Subnet IP address ranges
When performing transfers between the source and target hosts that are in different subnets within Yandex Cloud, their IP address ranges should not overlap. For example, an error occurs if the hosts use subnets with the following IP ranges:
network-1/subnet-awith the IPv4 CIDR10.130.0.0/24.network-2/subnet-bwith the IPv4 CIDR10.130.0.0/24.
Note
To launch a successful transfer in the selected endpoint subnet address range, there must be at least one free IP address:
IP address availability and ownership
An IP address belongs to a network if it belongs to any CIDR of any subnet on this network. For example, if there is a network called my-network with subnets my-network-a (CIDR 192.168.0.0/24) and my-network-b (CIDR 192.168.1.0/24), then 192.168.0.100 and 192.168.1.50 belong to my-network while 1.2.3.4 does not.
An IP address is available via a subnet if it belongs to this subnet's network, or the network this subnet belongs to has properly configured routing for the IP address in question. 192.168.0.100 and 192.168.1.50 will be available via the my-network-a subnet (as well as via my-network-b). 1.2.3.4 will be available through these subnets in the following cases only:
- An egress NAT gateway is enabled in
my-network; this will cause traffic to be routed to the internet. my-networkhas a static route configured to process the address in question (1.2.3.4). This will cause traffic to be directed to the next-hop address specified in the route.

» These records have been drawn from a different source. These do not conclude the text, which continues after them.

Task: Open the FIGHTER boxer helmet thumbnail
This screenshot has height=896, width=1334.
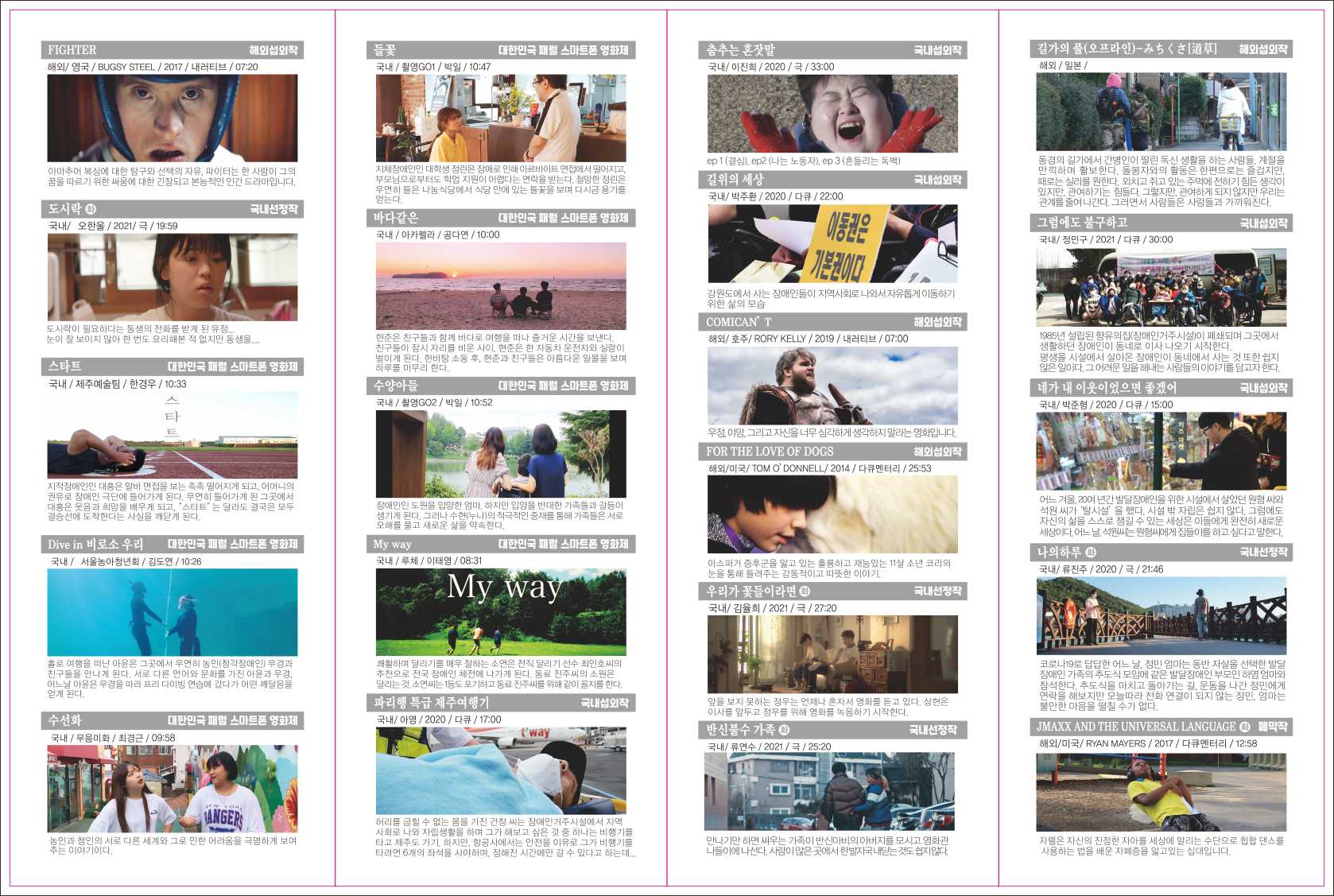Action: coord(173,118)
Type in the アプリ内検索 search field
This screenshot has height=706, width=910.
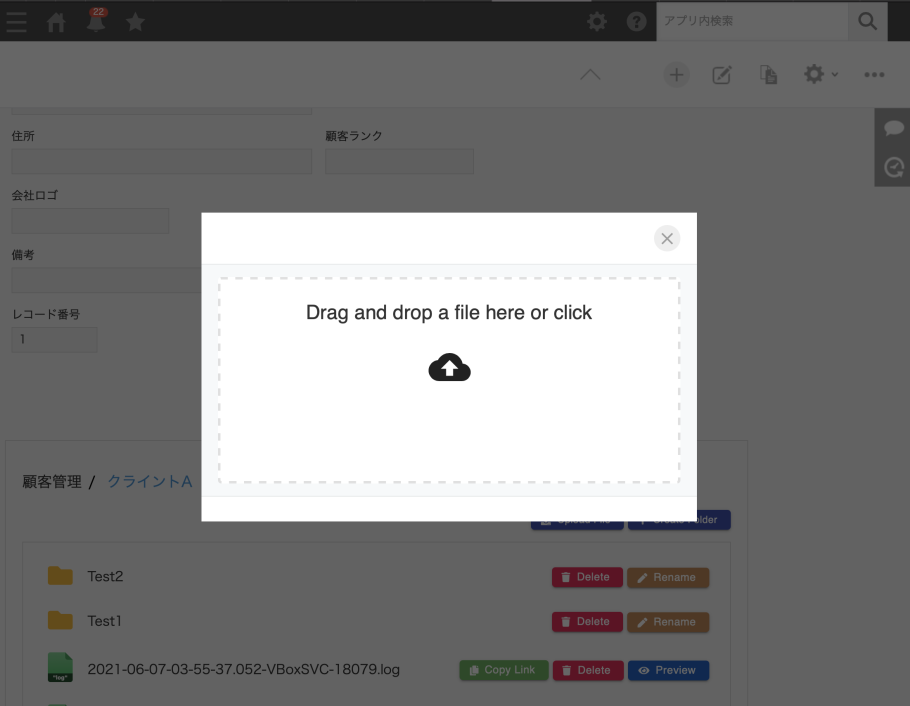tap(751, 21)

IP addresses and domain names in endpoint settings
If a host is specified as an IP address in the endpoint settings, the selected endpoint subnet will be used for access to a cluster even if the specified IP does not belong to the network selected for the endpoint.
If an On-Premise endpoint with a host specified as a domain name or an MDB endpoint is being used, the host name will be resolved into an IP address using a DNS server specified in the DHCP settings for the selected subnet or a default DNS server (second address in the subnet range). For a transfer to be successful, the address that the host domain name resolves into must belong to the network selected for the endpoint while the DNS server address must be available via the selected subnet.
Security groups
You can assign security groups to the subnet selected for the endpoint. In the event that network access to source or target hosts is restricted by security groups, you can disable network connectivity between Yandex Data Transfer and your DBMS without adding permissive rules for wide IP ranges to your security groups, and allow access from specific groups granularly. You can grant access to your DBMS hosts using one of the methods below:
- Create a permissive rule called
selfin the security group that protects source or target hosts, and specify this security group in the endpoint settings. - Create a new security group for the endpoint and create permissive rules between the endpoint and the DBMS security groups.
Note
Make sure to allow outgoing traffic to the port required by the security group specified in the endpoint.
Transferring between a source on an external network and a target in Yandex Cloud
You can provide access to a source on an outside network using one of the following methods:
- By configuring a source to make it available from the internet.
- Using Yandex Cloud Interconnect.
- Using an intermediate VM configured to route traffic to Virtual Private Cloud.
If you need to migrate data between Yandex Cloud and a third-party cloud, allow incoming connections to the third-party cloud database from the internet from IP addresses used by Data Transfer.
To launch transfers requiring internet access to run, you need to have the data-transfer.transfers.createExternal privilege.